Computational and Applied Math Proseminar

Department of Mathematics, Arizona State University

Tuesday, April 14, 1997, 4:00 PM

William Gragg

Department of Mathematics, Naval Postgraduate School,

Stabilization of the UHQR Algorithm

Abstract Pisarenko's method is a fundamental algorithm of statistical signal processing and the spectral analysis of stationary time series. Its first phase involves finding the noise subspace, the eigenspace associated with the smallest eigenvalue(s) of a positive definite Toeplitz matrix, in one formulation. This stimulates much recent activity related with fast solution of Toeplitz systems of linear equations. The key mathematical ideas here go back to Schur (1917).
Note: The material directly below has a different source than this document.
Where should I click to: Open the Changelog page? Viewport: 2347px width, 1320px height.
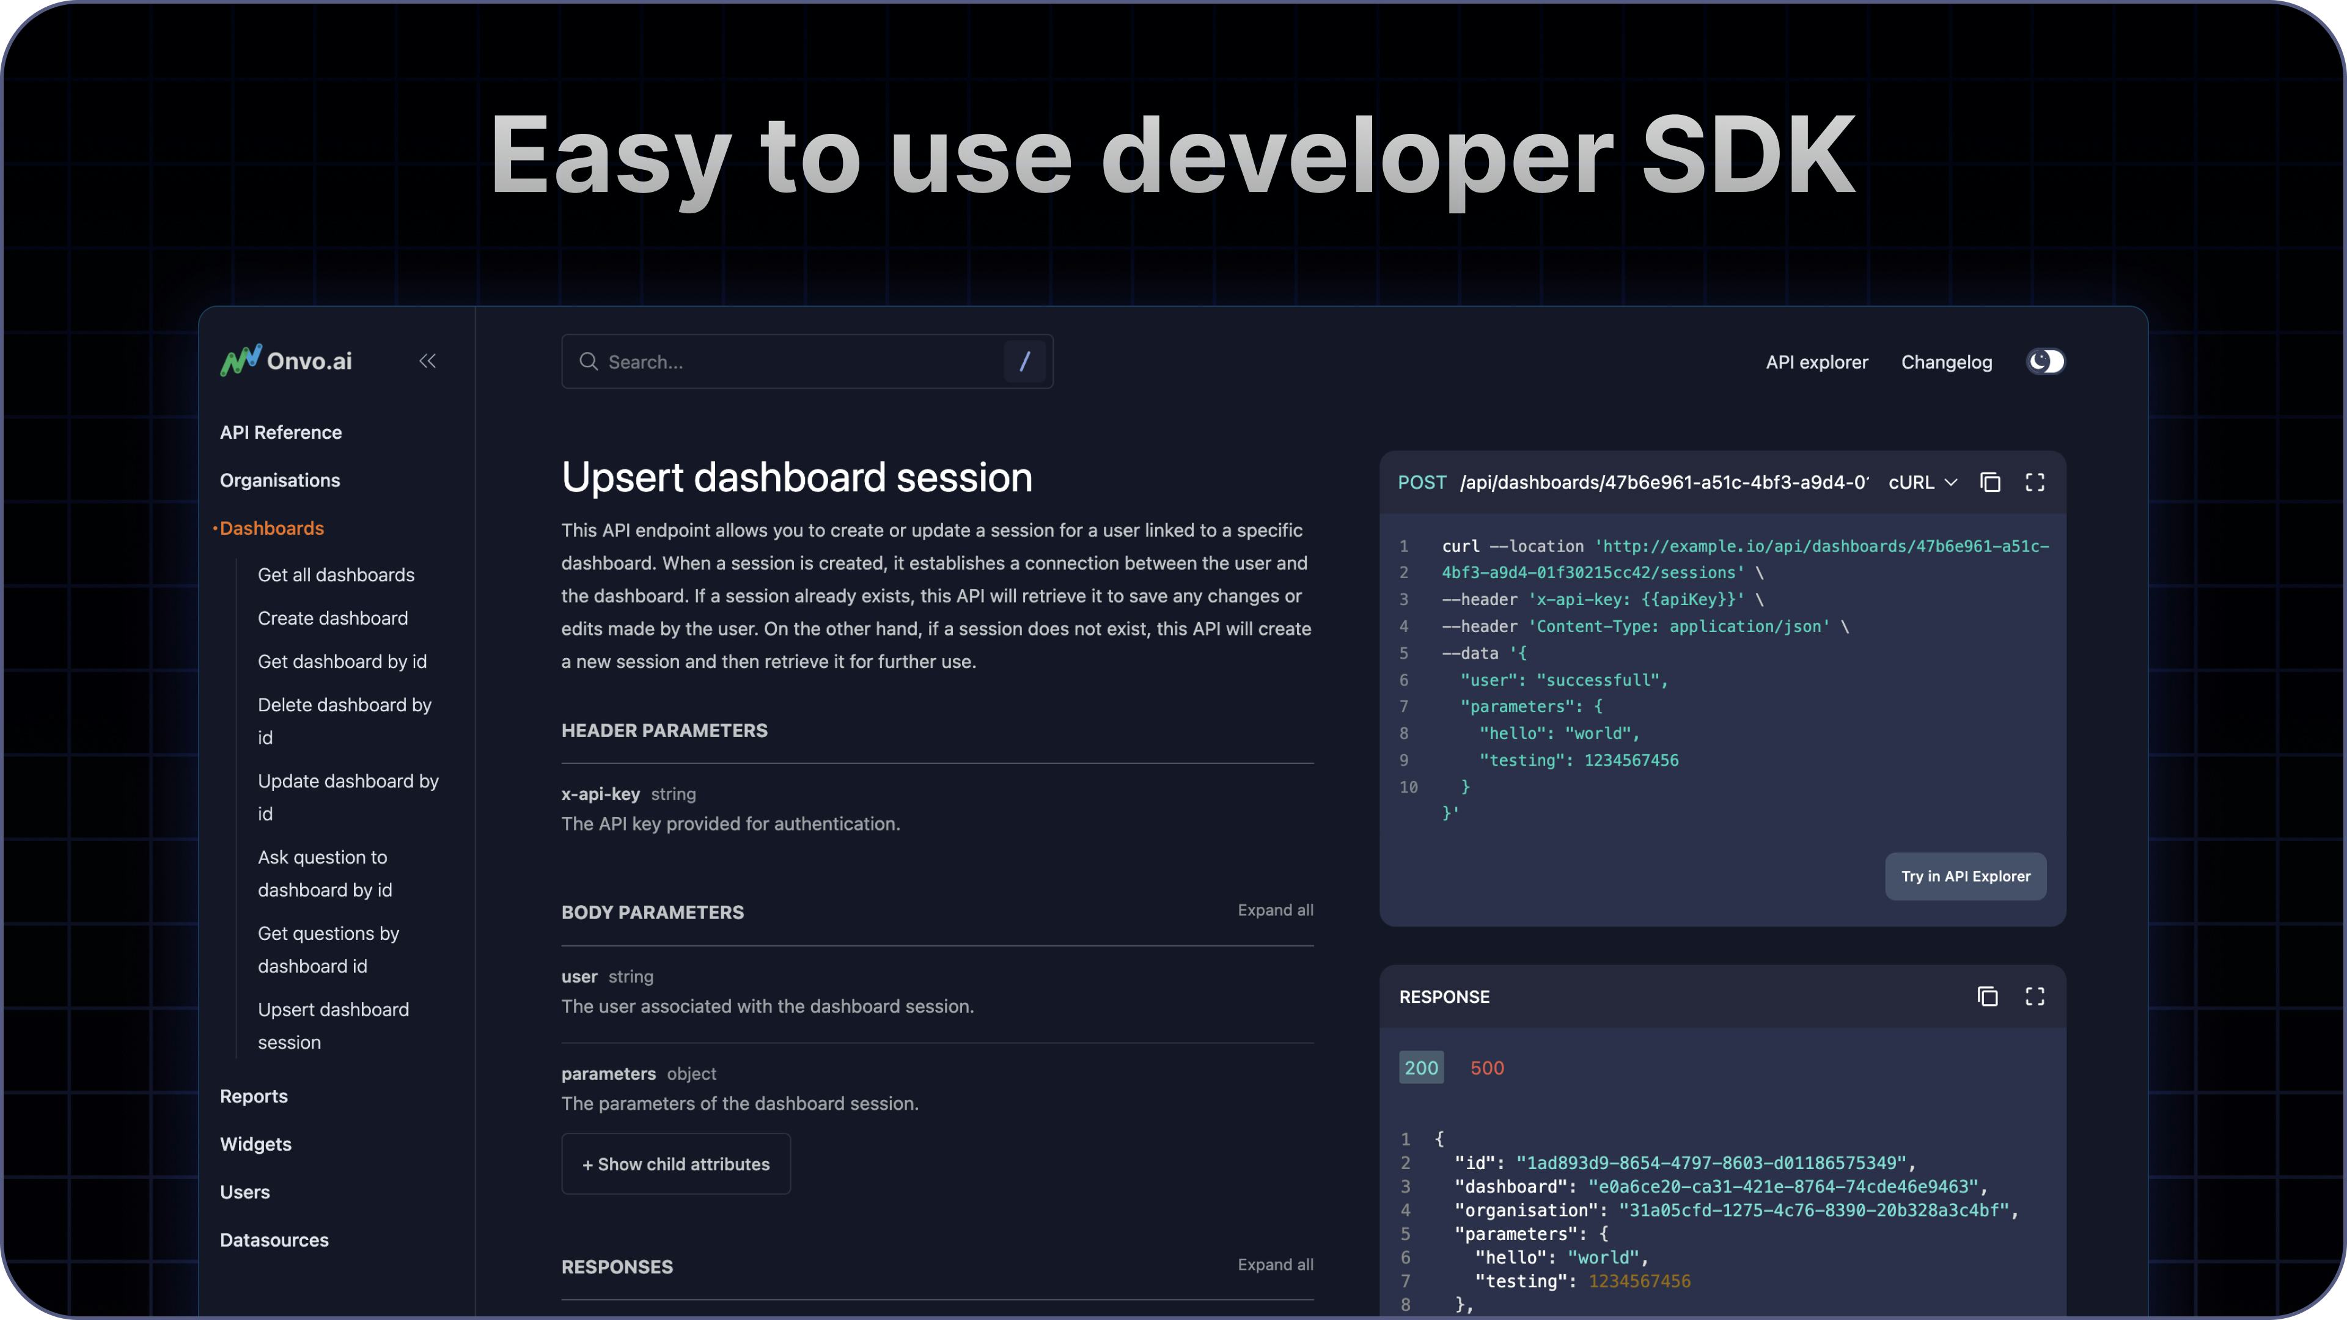(1947, 362)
The second phase, correctly formulated, involves computing eigenvalues, and first elements of normalized eigenvectors, of unitary Hessenberg (almost triangular) matrices. If this problem is formulated "as usual", as an eigenproblem for a companion matrix, it can be arbitrarily badly ill-conditioned. The problem in the correct formulation is well- conditioned, with its input data coming directly from Schur's algorithm, which is used for the first phase. In 1986 we showed that, in principle, this problem could be solved by the unitary Hessenberg QR (uhqr) algorithm, an O(n^2) process. There is also an inverse algorithm (iuhqr) which allows addition of data. Together, these two algorithms allow adaptive recursive least squares polynomial fits of data defined on the unit circle in the complex plane (trigonometic polynomials). These techniques have been "developed" in a number of papers with Ammar and Reichel. There are also continuous "Schur flows", analogous with "Jacobi flows" on real symmetric tridiagonals (Deift). We shall not get into these pretty but very academic questions here. Our recent (1997!) stabilization of these algorithms is the main topic of this talk. It involves a few cute tricks, like the ones every person who does Scientific Computing should learn to do. Now we can handle problems of (essentially) arbitrarily high orders. The mathematics of this whole whole area is very beautiful. Our result shows that it can also be very practical. We shall also present new results on the tqr (real symmetric tridiagonal QR) algorithm, and discuss analogies between tqr and uhqr.